Exercise material: Begin

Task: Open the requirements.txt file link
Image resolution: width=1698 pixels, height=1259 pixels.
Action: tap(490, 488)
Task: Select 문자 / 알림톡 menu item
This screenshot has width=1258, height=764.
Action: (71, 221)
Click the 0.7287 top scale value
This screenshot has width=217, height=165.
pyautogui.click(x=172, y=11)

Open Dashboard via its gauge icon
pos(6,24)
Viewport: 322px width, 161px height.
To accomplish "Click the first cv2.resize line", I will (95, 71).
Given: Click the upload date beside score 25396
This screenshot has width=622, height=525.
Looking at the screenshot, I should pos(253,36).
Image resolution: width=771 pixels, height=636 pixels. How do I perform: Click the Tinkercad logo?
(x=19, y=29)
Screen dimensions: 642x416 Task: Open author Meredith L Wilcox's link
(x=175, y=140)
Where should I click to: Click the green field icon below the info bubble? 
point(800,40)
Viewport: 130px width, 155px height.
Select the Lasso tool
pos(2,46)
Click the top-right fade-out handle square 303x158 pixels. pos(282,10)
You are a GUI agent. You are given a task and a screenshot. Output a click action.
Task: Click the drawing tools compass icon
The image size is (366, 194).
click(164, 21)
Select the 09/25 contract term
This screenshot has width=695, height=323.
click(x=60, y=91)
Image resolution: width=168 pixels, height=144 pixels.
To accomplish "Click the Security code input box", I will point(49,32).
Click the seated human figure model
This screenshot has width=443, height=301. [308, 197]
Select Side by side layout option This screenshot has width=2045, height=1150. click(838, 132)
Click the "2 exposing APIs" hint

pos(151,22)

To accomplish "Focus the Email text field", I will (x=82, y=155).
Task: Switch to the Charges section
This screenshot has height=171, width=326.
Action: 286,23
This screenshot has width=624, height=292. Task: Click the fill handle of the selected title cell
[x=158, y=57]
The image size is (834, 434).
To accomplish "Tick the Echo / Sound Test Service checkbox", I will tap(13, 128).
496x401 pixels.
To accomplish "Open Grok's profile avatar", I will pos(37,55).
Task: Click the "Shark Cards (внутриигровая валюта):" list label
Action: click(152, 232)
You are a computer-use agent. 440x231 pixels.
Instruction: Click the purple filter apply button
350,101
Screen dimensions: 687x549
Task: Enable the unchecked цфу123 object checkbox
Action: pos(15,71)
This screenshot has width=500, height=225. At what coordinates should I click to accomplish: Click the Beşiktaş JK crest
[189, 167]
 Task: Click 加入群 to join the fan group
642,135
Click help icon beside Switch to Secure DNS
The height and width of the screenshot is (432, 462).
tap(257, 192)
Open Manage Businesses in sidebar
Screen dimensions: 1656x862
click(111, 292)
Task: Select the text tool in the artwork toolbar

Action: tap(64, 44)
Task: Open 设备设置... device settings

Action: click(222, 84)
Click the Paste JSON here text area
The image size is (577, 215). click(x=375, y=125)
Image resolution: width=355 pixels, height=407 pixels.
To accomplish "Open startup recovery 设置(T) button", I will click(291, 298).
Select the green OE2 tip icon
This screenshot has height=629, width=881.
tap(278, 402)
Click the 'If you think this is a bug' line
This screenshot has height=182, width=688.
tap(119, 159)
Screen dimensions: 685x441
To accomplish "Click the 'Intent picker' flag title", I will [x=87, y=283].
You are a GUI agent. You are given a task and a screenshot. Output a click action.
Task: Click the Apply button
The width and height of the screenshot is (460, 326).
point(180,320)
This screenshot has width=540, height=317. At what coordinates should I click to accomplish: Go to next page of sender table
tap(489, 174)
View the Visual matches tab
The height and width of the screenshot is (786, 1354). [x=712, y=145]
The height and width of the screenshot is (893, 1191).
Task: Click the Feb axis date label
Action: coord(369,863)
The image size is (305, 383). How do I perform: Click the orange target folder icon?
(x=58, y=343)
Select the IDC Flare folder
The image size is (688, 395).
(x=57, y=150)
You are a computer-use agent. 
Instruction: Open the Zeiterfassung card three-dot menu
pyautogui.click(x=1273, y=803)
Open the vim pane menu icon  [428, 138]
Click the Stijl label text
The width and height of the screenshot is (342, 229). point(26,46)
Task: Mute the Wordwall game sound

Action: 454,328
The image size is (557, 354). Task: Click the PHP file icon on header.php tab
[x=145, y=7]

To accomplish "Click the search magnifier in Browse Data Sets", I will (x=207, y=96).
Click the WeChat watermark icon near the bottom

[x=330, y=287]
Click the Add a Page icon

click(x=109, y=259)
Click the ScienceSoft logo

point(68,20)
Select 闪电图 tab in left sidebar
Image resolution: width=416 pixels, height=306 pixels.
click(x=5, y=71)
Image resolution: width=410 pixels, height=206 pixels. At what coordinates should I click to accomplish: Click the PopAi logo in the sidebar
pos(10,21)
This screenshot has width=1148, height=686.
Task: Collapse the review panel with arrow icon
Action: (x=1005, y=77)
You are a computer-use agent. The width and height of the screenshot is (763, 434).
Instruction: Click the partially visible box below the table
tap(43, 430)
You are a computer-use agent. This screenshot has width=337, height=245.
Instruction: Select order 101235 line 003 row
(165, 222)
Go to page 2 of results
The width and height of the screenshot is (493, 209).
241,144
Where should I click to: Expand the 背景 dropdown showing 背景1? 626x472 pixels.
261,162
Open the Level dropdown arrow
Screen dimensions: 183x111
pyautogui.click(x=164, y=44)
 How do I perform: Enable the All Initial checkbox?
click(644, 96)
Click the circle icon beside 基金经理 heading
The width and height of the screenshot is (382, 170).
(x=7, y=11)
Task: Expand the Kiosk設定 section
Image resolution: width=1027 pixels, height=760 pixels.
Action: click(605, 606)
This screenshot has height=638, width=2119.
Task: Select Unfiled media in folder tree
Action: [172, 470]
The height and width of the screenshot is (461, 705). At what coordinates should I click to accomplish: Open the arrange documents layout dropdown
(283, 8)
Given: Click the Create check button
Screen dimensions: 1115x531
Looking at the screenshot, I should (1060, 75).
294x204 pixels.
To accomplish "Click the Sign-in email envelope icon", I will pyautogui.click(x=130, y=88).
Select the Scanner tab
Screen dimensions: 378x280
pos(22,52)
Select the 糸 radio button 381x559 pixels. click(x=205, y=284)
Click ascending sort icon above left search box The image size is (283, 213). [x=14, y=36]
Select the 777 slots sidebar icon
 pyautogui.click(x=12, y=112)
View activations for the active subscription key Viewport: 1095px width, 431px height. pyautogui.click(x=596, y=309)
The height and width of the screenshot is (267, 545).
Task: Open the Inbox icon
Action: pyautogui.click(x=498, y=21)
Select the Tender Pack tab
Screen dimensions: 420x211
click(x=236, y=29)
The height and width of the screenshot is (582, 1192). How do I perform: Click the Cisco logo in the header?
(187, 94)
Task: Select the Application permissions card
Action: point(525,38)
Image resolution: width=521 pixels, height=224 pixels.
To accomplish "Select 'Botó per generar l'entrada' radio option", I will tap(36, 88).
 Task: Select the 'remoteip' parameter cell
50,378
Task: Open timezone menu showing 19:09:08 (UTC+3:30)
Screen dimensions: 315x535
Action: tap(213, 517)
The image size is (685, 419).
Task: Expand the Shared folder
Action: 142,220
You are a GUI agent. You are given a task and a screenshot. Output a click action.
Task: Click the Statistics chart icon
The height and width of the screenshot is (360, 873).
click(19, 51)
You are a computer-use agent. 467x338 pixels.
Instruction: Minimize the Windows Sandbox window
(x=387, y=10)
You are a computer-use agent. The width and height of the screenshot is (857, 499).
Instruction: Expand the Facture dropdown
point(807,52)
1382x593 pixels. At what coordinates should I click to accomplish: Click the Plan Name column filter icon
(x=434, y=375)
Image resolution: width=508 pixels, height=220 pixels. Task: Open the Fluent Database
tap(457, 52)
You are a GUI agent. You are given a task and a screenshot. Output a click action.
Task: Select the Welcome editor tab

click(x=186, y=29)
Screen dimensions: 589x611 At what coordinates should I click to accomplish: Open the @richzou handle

Exercise material: End

The lines from the beginning of the records through the line containing "Task: Select 문자 / 알림톡 menu item" should be reproduced exactly. Include nothing else.

## Exercise result:
Task: Open the requirements.txt file link
Image resolution: width=1698 pixels, height=1259 pixels.
Action: tap(490, 488)
Task: Select 문자 / 알림톡 menu item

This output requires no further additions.